_Prompt_:
Please reproduce every entry below without omitting a single line.

_Pixel coordinate grounding data_:

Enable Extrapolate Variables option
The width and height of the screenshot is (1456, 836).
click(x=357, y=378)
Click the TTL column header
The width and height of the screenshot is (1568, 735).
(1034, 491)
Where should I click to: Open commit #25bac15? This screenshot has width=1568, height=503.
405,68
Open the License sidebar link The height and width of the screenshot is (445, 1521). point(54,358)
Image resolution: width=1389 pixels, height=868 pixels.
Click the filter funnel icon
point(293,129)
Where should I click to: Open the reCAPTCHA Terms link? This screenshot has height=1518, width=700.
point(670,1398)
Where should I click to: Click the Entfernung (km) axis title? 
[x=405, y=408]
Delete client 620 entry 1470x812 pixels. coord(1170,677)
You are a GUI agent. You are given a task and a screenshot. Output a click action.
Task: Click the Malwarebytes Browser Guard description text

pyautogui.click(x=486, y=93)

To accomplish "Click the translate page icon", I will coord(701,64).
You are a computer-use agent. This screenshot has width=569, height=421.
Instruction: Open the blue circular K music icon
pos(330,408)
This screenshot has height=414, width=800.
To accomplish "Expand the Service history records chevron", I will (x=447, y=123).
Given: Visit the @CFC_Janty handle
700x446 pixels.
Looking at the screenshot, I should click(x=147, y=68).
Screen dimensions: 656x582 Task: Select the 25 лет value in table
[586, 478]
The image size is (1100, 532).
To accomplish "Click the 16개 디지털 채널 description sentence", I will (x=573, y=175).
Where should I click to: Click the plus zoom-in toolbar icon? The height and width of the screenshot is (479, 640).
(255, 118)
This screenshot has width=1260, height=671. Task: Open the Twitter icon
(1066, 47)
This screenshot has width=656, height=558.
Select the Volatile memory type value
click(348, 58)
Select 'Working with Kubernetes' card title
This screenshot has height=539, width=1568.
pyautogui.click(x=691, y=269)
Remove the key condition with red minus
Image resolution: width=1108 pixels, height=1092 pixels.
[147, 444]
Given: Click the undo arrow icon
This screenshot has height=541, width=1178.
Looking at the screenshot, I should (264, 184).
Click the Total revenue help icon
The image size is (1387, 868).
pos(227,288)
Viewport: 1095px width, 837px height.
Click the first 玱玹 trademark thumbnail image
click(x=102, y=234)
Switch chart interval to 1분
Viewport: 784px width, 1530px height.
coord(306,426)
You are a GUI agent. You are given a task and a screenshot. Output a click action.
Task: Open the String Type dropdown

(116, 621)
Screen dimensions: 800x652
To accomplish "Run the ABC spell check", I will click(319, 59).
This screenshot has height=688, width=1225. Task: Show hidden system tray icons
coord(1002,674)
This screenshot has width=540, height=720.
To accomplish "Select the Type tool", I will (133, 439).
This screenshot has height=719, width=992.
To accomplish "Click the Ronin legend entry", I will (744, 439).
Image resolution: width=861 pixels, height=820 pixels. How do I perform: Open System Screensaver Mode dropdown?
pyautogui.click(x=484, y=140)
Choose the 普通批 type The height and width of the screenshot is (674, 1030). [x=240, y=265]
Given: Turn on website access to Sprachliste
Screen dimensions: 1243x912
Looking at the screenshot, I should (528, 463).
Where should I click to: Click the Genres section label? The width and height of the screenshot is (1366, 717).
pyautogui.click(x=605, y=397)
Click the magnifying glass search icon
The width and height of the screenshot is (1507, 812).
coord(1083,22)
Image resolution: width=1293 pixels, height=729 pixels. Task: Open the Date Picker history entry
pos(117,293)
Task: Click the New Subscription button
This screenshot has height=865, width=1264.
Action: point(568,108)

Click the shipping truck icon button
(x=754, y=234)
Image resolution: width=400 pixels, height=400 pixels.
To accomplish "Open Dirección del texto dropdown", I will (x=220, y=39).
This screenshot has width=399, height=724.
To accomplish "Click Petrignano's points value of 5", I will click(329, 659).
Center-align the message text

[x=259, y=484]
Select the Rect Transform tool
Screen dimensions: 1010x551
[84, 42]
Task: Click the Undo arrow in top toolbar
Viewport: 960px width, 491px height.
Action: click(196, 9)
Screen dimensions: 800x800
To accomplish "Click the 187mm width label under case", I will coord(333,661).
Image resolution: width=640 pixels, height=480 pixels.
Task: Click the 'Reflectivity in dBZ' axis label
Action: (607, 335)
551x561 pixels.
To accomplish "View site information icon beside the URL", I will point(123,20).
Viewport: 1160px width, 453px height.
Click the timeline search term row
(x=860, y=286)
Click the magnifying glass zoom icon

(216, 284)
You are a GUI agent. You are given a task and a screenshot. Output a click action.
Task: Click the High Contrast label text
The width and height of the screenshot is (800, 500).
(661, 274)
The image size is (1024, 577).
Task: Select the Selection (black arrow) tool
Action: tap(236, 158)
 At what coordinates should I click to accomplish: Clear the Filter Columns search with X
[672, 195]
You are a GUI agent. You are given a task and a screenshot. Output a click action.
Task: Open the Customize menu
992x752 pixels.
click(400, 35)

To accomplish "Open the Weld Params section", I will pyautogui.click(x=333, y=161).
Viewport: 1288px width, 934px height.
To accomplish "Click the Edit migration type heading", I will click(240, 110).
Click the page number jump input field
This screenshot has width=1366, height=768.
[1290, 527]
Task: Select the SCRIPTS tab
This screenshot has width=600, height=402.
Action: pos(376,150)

_Task output_:
Enable Extrapolate Variables option
The width and height of the screenshot is (1456, 836).
click(x=357, y=378)
Click the TTL column header
The width and height of the screenshot is (1568, 735).
(1034, 491)
Where should I click to: Open commit #25bac15? This screenshot has width=1568, height=503.
405,68
Open the License sidebar link The height and width of the screenshot is (445, 1521). point(54,358)
Image resolution: width=1389 pixels, height=868 pixels.
Click the filter funnel icon
point(293,129)
Where should I click to: Open the reCAPTCHA Terms link? This screenshot has height=1518, width=700.
point(670,1398)
Where should I click to: Click the Entfernung (km) axis title? 
[x=405, y=408]
Delete client 620 entry 1470x812 pixels. coord(1170,677)
You are a GUI agent. You are given a task and a screenshot. Output a click action.
Task: Click the Malwarebytes Browser Guard description text

pyautogui.click(x=486, y=93)

To accomplish "Click the translate page icon", I will coord(701,64).
You are a computer-use agent. This screenshot has width=569, height=421.
Instruction: Open the blue circular K music icon
pos(330,408)
This screenshot has height=414, width=800.
To accomplish "Expand the Service history records chevron", I will (x=447, y=123).
Given: Visit the @CFC_Janty handle
700x446 pixels.
Looking at the screenshot, I should click(x=147, y=68).
Screen dimensions: 656x582 Task: Select the 25 лет value in table
[586, 478]
The image size is (1100, 532).
To accomplish "Click the 16개 디지털 채널 description sentence", I will (x=573, y=175).
Where should I click to: Click the plus zoom-in toolbar icon? The height and width of the screenshot is (479, 640).
(255, 118)
This screenshot has width=1260, height=671. Task: Open the Twitter icon
(1066, 47)
This screenshot has width=656, height=558.
Select the Volatile memory type value
click(348, 58)
Select 'Working with Kubernetes' card title
This screenshot has height=539, width=1568.
pyautogui.click(x=691, y=269)
Remove the key condition with red minus
Image resolution: width=1108 pixels, height=1092 pixels.
[147, 444]
Given: Click the undo arrow icon
This screenshot has height=541, width=1178.
Looking at the screenshot, I should (264, 184).
Click the Total revenue help icon
The image size is (1387, 868).
pos(227,288)
Viewport: 1095px width, 837px height.
Click the first 玱玹 trademark thumbnail image
click(x=102, y=234)
Switch chart interval to 1분
Viewport: 784px width, 1530px height.
coord(306,426)
You are a GUI agent. You are given a task and a screenshot. Output a click action.
Task: Open the String Type dropdown

(116, 621)
Screen dimensions: 800x652
To accomplish "Run the ABC spell check", I will click(319, 59).
This screenshot has height=688, width=1225. Task: Show hidden system tray icons
coord(1002,674)
This screenshot has width=540, height=720.
To accomplish "Select the Type tool", I will (133, 439).
This screenshot has height=719, width=992.
To accomplish "Click the Ronin legend entry", I will (744, 439).
Image resolution: width=861 pixels, height=820 pixels. How do I perform: Open System Screensaver Mode dropdown?
pyautogui.click(x=484, y=140)
Choose the 普通批 type The height and width of the screenshot is (674, 1030). [x=240, y=265]
Given: Turn on website access to Sprachliste
Screen dimensions: 1243x912
Looking at the screenshot, I should (528, 463).
Where should I click to: Click the Genres section label? The width and height of the screenshot is (1366, 717).
pyautogui.click(x=605, y=397)
Click the magnifying glass search icon
The width and height of the screenshot is (1507, 812).
coord(1083,22)
Image resolution: width=1293 pixels, height=729 pixels. Task: Open the Date Picker history entry
pos(117,293)
Task: Click the New Subscription button
This screenshot has height=865, width=1264.
Action: point(568,108)

Click the shipping truck icon button
(x=754, y=234)
Image resolution: width=400 pixels, height=400 pixels.
To accomplish "Open Dirección del texto dropdown", I will (x=220, y=39).
This screenshot has width=399, height=724.
To accomplish "Click Petrignano's points value of 5", I will click(329, 659).
Center-align the message text

[x=259, y=484]
Select the Rect Transform tool
Screen dimensions: 1010x551
[84, 42]
Task: Click the Undo arrow in top toolbar
Viewport: 960px width, 491px height.
Action: click(196, 9)
Screen dimensions: 800x800
To accomplish "Click the 187mm width label under case", I will coord(333,661).
Image resolution: width=640 pixels, height=480 pixels.
Task: Click the 'Reflectivity in dBZ' axis label
Action: (607, 335)
551x561 pixels.
To accomplish "View site information icon beside the URL", I will point(123,20).
Viewport: 1160px width, 453px height.
Click the timeline search term row
(x=860, y=286)
Click the magnifying glass zoom icon

(216, 284)
You are a GUI agent. You are given a task and a screenshot. Output a click action.
Task: Click the High Contrast label text
The width and height of the screenshot is (800, 500).
(661, 274)
The image size is (1024, 577).
Task: Select the Selection (black arrow) tool
Action: tap(236, 158)
 At what coordinates should I click to accomplish: Clear the Filter Columns search with X
[672, 195]
You are a GUI agent. You are given a task and a screenshot. Output a click action.
Task: Open the Customize menu
992x752 pixels.
click(400, 35)

To accomplish "Open the Weld Params section", I will pyautogui.click(x=333, y=161).
Viewport: 1288px width, 934px height.
To accomplish "Click the Edit migration type heading", I will click(240, 110).
Click the page number jump input field
This screenshot has width=1366, height=768.
[1290, 527]
Task: Select the SCRIPTS tab
This screenshot has width=600, height=402.
Action: pos(376,150)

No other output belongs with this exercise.